Root Relative Constant Table for WASM SIMD

88 views
Skip to first unread message

Dan Weber

unread,
Mar 16, 2021, 6:07:04 PM3/16/21
to v8-...@googlegroups.com
Hi everyone,

I wanted to approach the group to understand the feasibility of creating a root relative constant pool for WASM to support reuse of intermediate constants generated during complex instruction sequences.

Right now, when a complex instruction sequence like shuffle or swizzle operates and cannot find an architectural match for the requested operation, it generates in flight code to build shuffle masks which are passed to pshufb on x64 and tbl on a64. Due to the current nature of the code generator / assembler, these can be regenerated multiple times even if the input is constant (https://bugs.chromium.org/p/v8/issues/detail?id=11545).

Two options exist for resolving this. 

1) Generating a constant pool for the code to use at compile time and loading the data from there.
2) Lifting sections of multi instruction code up to the graph for optimization and reduction.

Each is a partial solution since both can benefit from the other.

What I'd like to enquire now is the first option -- the feasibility of implementing an isolate root relative constant pool.

From what I can see, this might be an easy and effective solution covering
address moves, security concerns, and alignment. 

Since isolate() has a single coherent heap that is garbage collected and moved (https://v8.dev/blog/embedded-builtins), one can allocate objects relative to the root. If you use it with the ExternalReference operand mechanism we've been using, it'll automatically generate all of the address constants relative to the root register (https://source.chromium.org/chromium/chromium/src/+/master:v8/src/codegen/x64/macro-assembler-x64.cc;l=124;bpv=1;bpt=1). This should preclude any concerns about addresses moving when the heap moves or gets reallocated. Likewise, isolate()->factory() provides mechanisms for aligning the pointers on each allocation. As such, if an external data structure such as a map or hash map is used to track the constants at code generation time, then each constant can be allocated individually on the isolate heap without respect to any other. If the heap persists the entire duration of the executed code and is deallocated at the end, then there are no memory management concerns. Lastly, there should be no security concerns since the data allocated on the isolate heap will not be executable by default.

Is this correct?
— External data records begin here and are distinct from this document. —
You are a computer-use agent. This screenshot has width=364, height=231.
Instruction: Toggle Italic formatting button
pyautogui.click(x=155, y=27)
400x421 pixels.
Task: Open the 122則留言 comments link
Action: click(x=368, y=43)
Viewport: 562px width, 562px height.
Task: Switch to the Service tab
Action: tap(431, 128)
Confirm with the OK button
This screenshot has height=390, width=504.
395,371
If so, what's the appropriate process for submitting and reviewing a design proposal?

Dan

Clemens Backes

unread,
Mar 17, 2021, 8:19:07 AM3/17/21
to v8-dev, Zhi An Ng
Hi Dan,

that sounds like an interesting idea. In fact, I considered implementing a Wasm constant pool for floating point constants, but SIMD code might benefit even more.
Note that in Wasm code we do not have a root register (currently), so any access to the isolate root is a few indirections away. I am also not sure I fully understand how you plan to use external references to reference to dynamically generated constants.

An alternative to allocating on the heap might be allocating in (or close to) the Wasm code space, and use PC-relative addressing. For security reasons, we should try to make the constant pool non-executable, so if we decide to allocate in the Wasm code space (instead of close by) we should reserve a whole page and remove execute permissions from that page.
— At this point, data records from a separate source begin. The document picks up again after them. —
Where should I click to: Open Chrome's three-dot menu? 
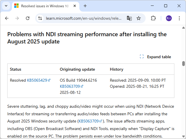(179, 18)
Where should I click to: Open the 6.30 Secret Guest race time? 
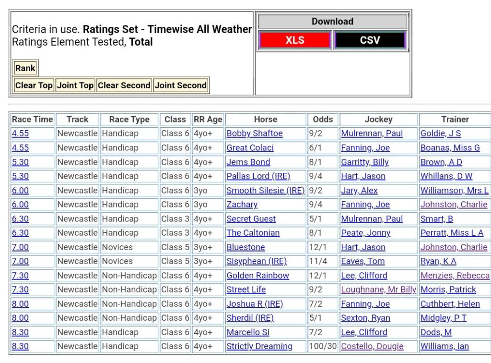20,219
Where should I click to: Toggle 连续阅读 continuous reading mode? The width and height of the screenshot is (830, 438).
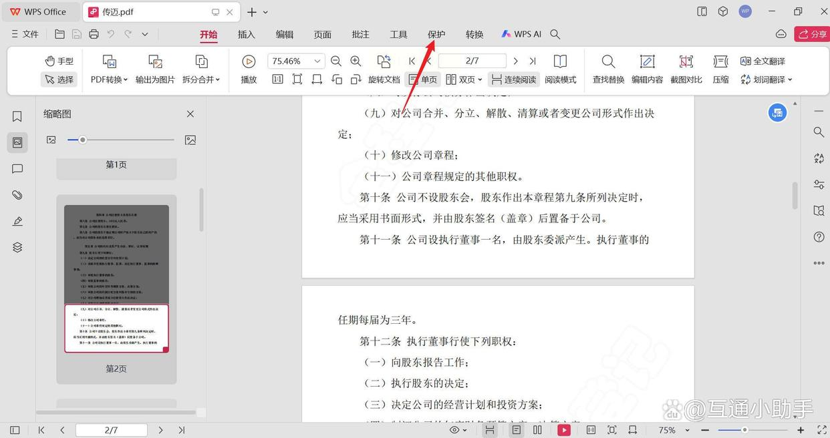click(513, 79)
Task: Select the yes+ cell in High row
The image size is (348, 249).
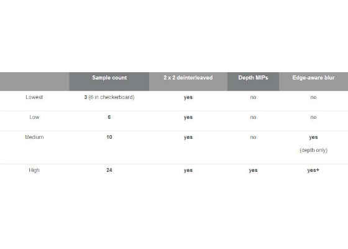Action: (x=313, y=171)
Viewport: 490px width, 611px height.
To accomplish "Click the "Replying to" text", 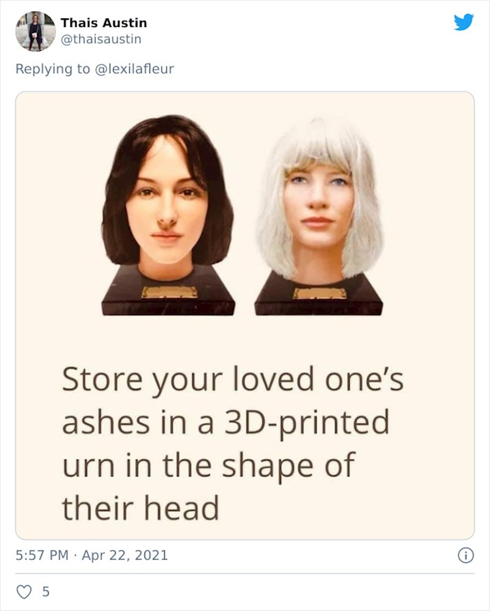I will pos(53,69).
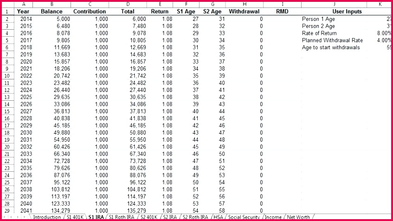The image size is (393, 221).
Task: Switch to the S2 401K sheet
Action: click(x=150, y=217)
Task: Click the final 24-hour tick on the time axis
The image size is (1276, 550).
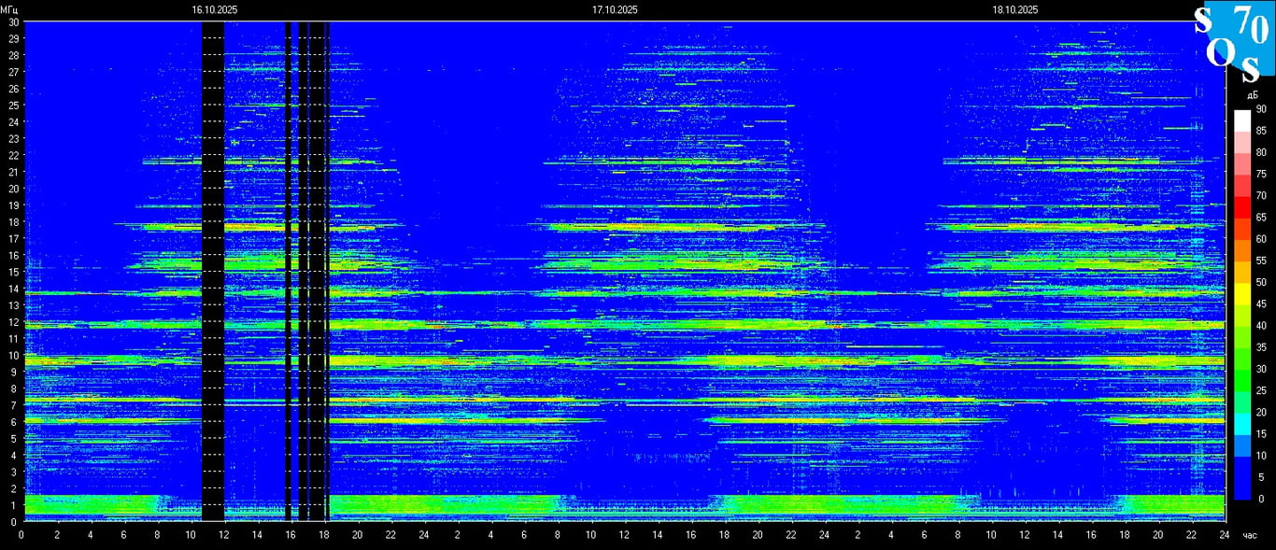Action: (1224, 535)
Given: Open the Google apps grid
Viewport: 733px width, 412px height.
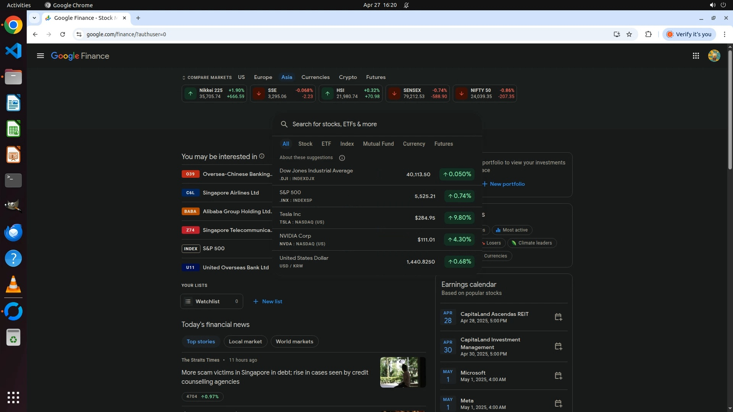Looking at the screenshot, I should tap(696, 56).
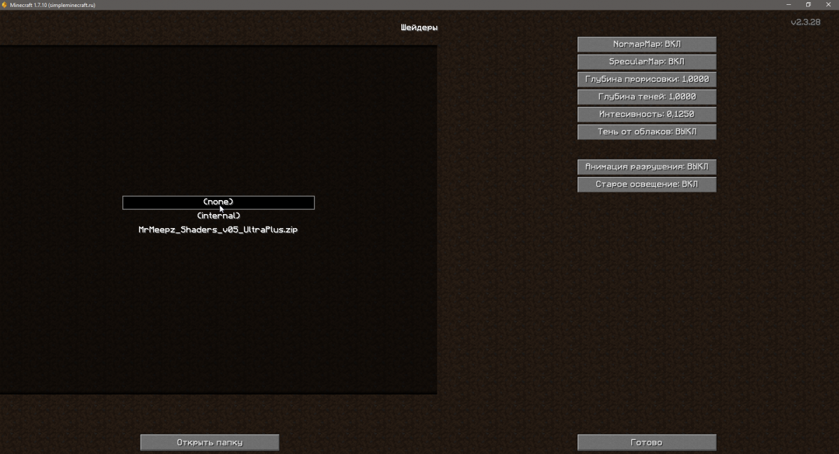Click the Minecraft 1.7.10 window title text

coord(53,5)
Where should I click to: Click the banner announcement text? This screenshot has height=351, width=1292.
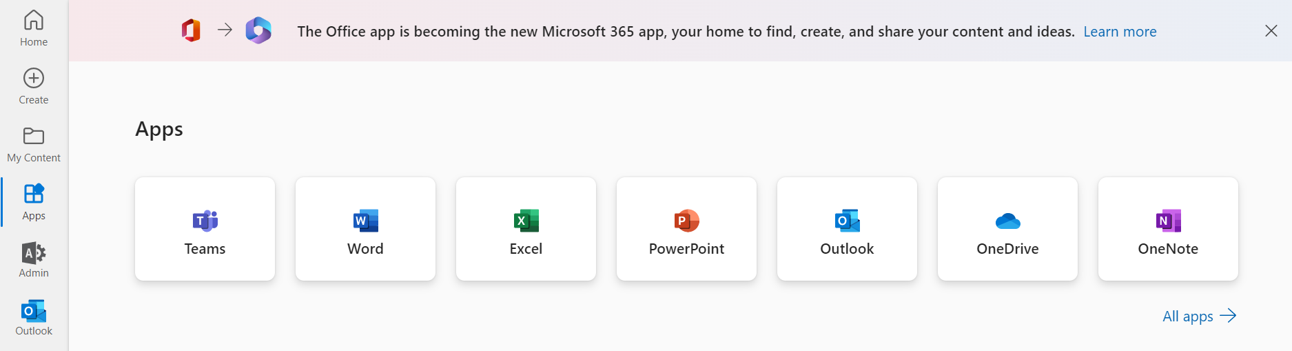coord(686,32)
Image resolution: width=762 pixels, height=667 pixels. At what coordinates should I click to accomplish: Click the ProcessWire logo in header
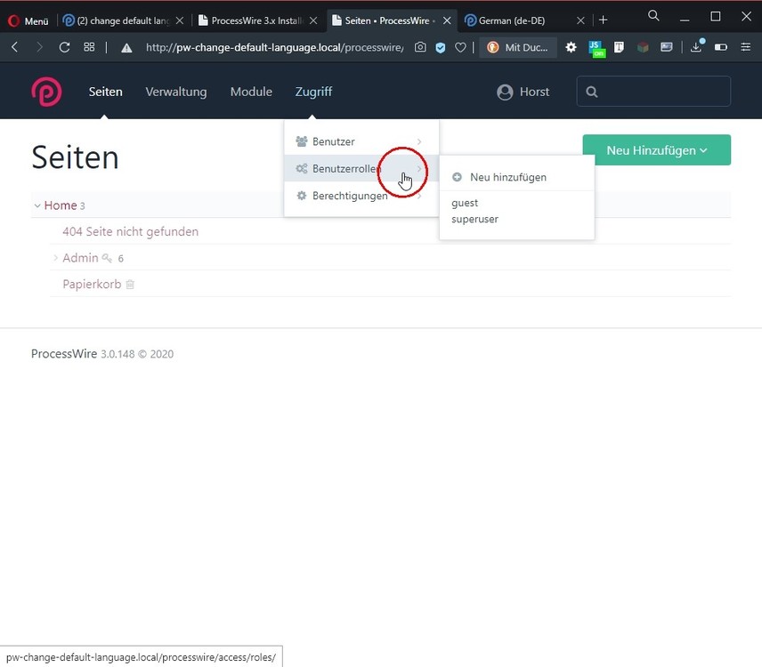pos(46,92)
I think a good next step would be starting a little design doc (see https://v8.dev/docs/design-review-guidelines). I would propose to initially include @Zhi An Ng and me, and we can add more people once we figure out a working solution.

Thanks for working on this!

-Clemens

--
--
v8-dev mailing list
v8-...@googlegroups.com
http://groups.google.com/group/v8-dev
---
You received this message because you are subscribed to the Google Groups "v8-dev" group.
To unsubscribe from this group and stop receiving emails from it, send an email to v8-dev+un...@googlegroups.com.
To view this discussion on the web visit https://groups.google.com/d/msgid/v8-dev/CAAg-m6qF47m8fP81GoeeM4YJBaBAC8%2BY_z%3DcmanviBBeQTsD_A%40mail.gmail.com.


--

Clemens Backes

Software Engineer

clem...@google.com

Google Germany GmbH

Erika-Mann-Straße 33

80636 München


Geschäftsführer: Paul Manicle, Halimah DeLaine Prado

Registergericht und -nummer: Hamburg, HRB 86891

Sitz der Gesellschaft: Hamburg


Diese E-Mail ist vertraulich. Falls sie diese fälschlicherweise erhalten haben sollten, leiten Sie diese bitte nicht an jemand anderes weiter, löschen Sie alle Kopien und Anhänge davon und lassen Sie mich bitte wissen, dass die E-Mail an die falsche Person gesendet wurde.
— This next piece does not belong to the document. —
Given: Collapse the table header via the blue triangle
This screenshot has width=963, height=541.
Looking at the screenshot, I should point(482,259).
This e-mail is confidential. If you received this communication by mistake, please don't forward it to anyone else, please erase all copies and attachments, and please let me know that it has gone to the wrong person.

Zhi An Ng

unread,
Mar 17, 2021, 12:16:24 PM3/17/21
to Clemens Backes, Brown, Andrew, v8-dev
We did a little exploration on this when trying to optimize shuffles, see relevant design doc (https://docs.google.com/document/d/1uCYwyQYjgNAtaXDNgHusDGCV1m9YGhOWJx2eqzv2rdI/edit). We ultimately decided against it because we found another way to improve shuffle performance without adding a constant pool.

+Brown, Andrew fyi, since you have interest in exploring a 128-bit constant pool as well.

Jakob Kummerow

unread,
Mar 17, 2021, 12:32:56 PM3/17/21
to v8-dev, Clemens Backes, Brown, Andrew
I'd like to try to clear up the understanding of memory handling a bit:
There is indeed the option to put stuff into the Isolate, so that root-relative addressing can be used to access it. This makes sense when the amount of data is fixed and statically known (for example: a list of all builtins that exist).
It's also true that there's a 1:1 relation between Isolates and Heaps, but that's the managed heap! If you use the Factory to allocate an object, then it lives on the managed heap. It'll (potentially) move around on GC, you need Handles to refer to it from C++ code, and you can't use root-relative addressing to get to it.

So if you want to store constants required by a specific compiled function (and not particularly likely to be shared by other functions), then their storage should be dynamic and have the same lifetime as the code that needs them. Putting them right inside the code is an easy way to achieve that (though with security downsides, as Clemens points out), and in fact that's what "constant pool" has historically meant in V8. Putting them elsewhere (non-executable) but "nearby" would be even better.

I hope this helps at least a little bit, and that I'm not misunderstanding the whole idea (not familiar with SIMD).


Dan Weber

unread,
Mar 17, 2021, 6:27:52 PM3/17/21
to v8-...@googlegroups.com
Hi everyone, 

I've summarized comments, questions, and responses at the top here with the effect of making this a little bit easier to read.  My comments, questions, and responses are just below.

Clemens:
- Currently, there is no kRootRegister in WASM SIMD (or at least x64). 
- Any access to data through the Isolate heap would require a few indirections since there wouldn't be any way to calculate a consistent offset or displacement for a specific constant.
- An alternative to using the heap is to allocate data blocks somewhere that's PC-relative (or within 32bits of RIP).  If pages can be allocated in that range and they are not code pages, they're not executable by default.  This helps alleviate any security concerns.  If closeby is not an option, we can use the code page allocator to allocate pages.  However, if we do this, we should ensure that those pages are marked as not executable.
- Start putting together a design document and include Zhi and me on it.
- How would you use External References with the Heap?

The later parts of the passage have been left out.